Mysterious Montana
Page 11
“What do you know about mind control?” Slade said, diving right in.
Charley laughed. “What don’t I know? Hey, man, I’ve spent years researching it.” He rattled off some code names. “What do you want to know?”
Slade was afraid he’d made a mistake calling Charley, but asked, “What are those?”
“Government research projects, man. You can’t believe it.”
No, Slade thought, he couldn’t.
“We’re talking using LSD on civilians to see if they would tell their darkest secrets, brainwashing with radiation, low frequency and ultrasonics, hypnosis—”
“Hypnosis?” Slade heard himself ask.
“Oh, yeah, man. Hypnosis and all kinds of drugs trying to come up with a hypnotic resistance to torture. They implanted secrets with special codes, turned regular men into killing machines and then erased their memories, man.”
“They can erase memory? Give someone a drug, then hypnotize them and make them do things they normally wouldn’t do, then erase their memory?”
“Dude, they can do a lot more than that!”
“But I always heard that a person wouldn’t do anything under hypnosis that he wouldn’t do under normal circumstances,” Slade said.
“Yeah? Well, here’s how it works,” Charley said. “Say a guy who would never commit murder is drafted into a war. He’ll kill on the battlefield, right? Well, with hypnosis, the mind becomes the battlefield. If we’re told under hypnosis that it’s a battlefield, then we believe it and will kill. It’s all a matter of perception.”

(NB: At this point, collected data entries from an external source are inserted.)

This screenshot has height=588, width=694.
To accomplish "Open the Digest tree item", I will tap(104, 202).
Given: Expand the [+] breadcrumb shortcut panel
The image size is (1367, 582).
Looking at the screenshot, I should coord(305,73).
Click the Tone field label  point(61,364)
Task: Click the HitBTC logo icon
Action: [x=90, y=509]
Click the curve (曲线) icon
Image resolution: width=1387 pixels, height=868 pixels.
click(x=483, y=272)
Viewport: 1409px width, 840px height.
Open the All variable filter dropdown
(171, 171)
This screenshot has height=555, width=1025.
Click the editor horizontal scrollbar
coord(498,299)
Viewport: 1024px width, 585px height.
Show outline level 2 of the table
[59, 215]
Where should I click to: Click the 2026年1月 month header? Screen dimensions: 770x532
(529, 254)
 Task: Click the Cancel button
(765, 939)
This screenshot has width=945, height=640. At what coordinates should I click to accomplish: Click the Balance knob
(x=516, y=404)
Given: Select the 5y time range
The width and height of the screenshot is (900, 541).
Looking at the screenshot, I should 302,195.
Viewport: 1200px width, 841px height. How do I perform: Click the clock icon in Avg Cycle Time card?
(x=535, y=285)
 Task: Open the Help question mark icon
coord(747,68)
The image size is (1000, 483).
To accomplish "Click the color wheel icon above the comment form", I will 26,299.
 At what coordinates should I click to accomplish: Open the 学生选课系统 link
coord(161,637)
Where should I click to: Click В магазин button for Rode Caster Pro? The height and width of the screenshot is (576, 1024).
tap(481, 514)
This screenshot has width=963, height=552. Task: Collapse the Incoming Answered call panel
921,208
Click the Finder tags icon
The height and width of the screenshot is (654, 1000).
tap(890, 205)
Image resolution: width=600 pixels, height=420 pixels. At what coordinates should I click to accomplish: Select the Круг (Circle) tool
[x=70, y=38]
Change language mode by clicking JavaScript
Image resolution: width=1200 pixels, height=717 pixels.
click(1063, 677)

Slade frowned. Was it really possible? “But I thought with hypnosis you went into an—” He parroted the words he’d found in the dictionary. “—altered state of focused awareness. I’ve always heard that you’re awake, you know what’s going on and you can stop it at any time.”
“You’ve been talking to shrinks, man,” Charley said. “If they can tell you you can’t lift your damned arm during hypnosis, and, no kiddin’, you try and you can’t lift your arm, then why can’t they make you do just about anything? It’s all about mind control.”
“It sounds so…crazy.”
“Listen, governments have been doing this kind of research for years and lying about the outcome. They can program a guy to kill, they can get him to keep government secrets because he doesn’t really ‘know’ anything on a conscious level—”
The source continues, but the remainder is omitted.